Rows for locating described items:
####
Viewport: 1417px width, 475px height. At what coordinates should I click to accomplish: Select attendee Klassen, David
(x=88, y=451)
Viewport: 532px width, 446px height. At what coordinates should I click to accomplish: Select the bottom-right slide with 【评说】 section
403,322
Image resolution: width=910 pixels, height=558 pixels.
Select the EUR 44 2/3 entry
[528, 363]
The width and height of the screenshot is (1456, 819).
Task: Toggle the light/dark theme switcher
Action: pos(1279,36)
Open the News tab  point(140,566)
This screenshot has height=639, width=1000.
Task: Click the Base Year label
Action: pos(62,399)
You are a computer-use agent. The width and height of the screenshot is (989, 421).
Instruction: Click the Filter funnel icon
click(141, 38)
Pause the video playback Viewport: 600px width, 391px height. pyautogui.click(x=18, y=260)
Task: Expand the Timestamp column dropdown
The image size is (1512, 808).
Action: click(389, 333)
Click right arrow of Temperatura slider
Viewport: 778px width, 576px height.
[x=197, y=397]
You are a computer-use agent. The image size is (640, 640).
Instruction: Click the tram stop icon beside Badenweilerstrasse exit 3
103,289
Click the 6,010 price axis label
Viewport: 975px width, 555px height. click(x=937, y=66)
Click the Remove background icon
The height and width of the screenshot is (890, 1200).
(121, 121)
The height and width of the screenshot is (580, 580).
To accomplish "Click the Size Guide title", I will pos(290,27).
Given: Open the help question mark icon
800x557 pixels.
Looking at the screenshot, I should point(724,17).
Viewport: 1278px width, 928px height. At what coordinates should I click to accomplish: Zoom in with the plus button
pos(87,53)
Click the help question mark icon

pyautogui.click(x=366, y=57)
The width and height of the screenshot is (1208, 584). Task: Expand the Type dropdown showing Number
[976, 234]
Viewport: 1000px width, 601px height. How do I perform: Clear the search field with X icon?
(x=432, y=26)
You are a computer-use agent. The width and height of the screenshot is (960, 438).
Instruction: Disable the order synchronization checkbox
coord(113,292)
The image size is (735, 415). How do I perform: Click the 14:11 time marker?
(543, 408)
####
Written problem: Copy the rows verbatim, beginning at the line that contains "Open the News" and stopping after the last line of the rows.

Task solution:
Open the News tab  point(140,566)
This screenshot has height=639, width=1000.
Task: Click the Base Year label
Action: pos(62,399)
You are a computer-use agent. The width and height of the screenshot is (989, 421).
Instruction: Click the Filter funnel icon
click(141, 38)
Pause the video playback Viewport: 600px width, 391px height. pyautogui.click(x=18, y=260)
Task: Expand the Timestamp column dropdown
The image size is (1512, 808).
Action: click(389, 333)
Click right arrow of Temperatura slider
Viewport: 778px width, 576px height.
[x=197, y=397]
You are a computer-use agent. The image size is (640, 640).
Instruction: Click the tram stop icon beside Badenweilerstrasse exit 3
103,289
Click the 6,010 price axis label
Viewport: 975px width, 555px height. click(x=937, y=66)
Click the Remove background icon
The height and width of the screenshot is (890, 1200).
(121, 121)
The height and width of the screenshot is (580, 580).
To accomplish "Click the Size Guide title", I will pos(290,27).
Given: Open the help question mark icon
800x557 pixels.
Looking at the screenshot, I should point(724,17).
Viewport: 1278px width, 928px height. At what coordinates should I click to accomplish: Zoom in with the plus button
pos(87,53)
Click the help question mark icon

pyautogui.click(x=366, y=57)
The width and height of the screenshot is (1208, 584). Task: Expand the Type dropdown showing Number
[976, 234]
Viewport: 1000px width, 601px height. How do I perform: Clear the search field with X icon?
(x=432, y=26)
You are a computer-use agent. The width and height of the screenshot is (960, 438).
Instruction: Disable the order synchronization checkbox
coord(113,292)
The image size is (735, 415). How do I perform: Click the 14:11 time marker?
(543, 408)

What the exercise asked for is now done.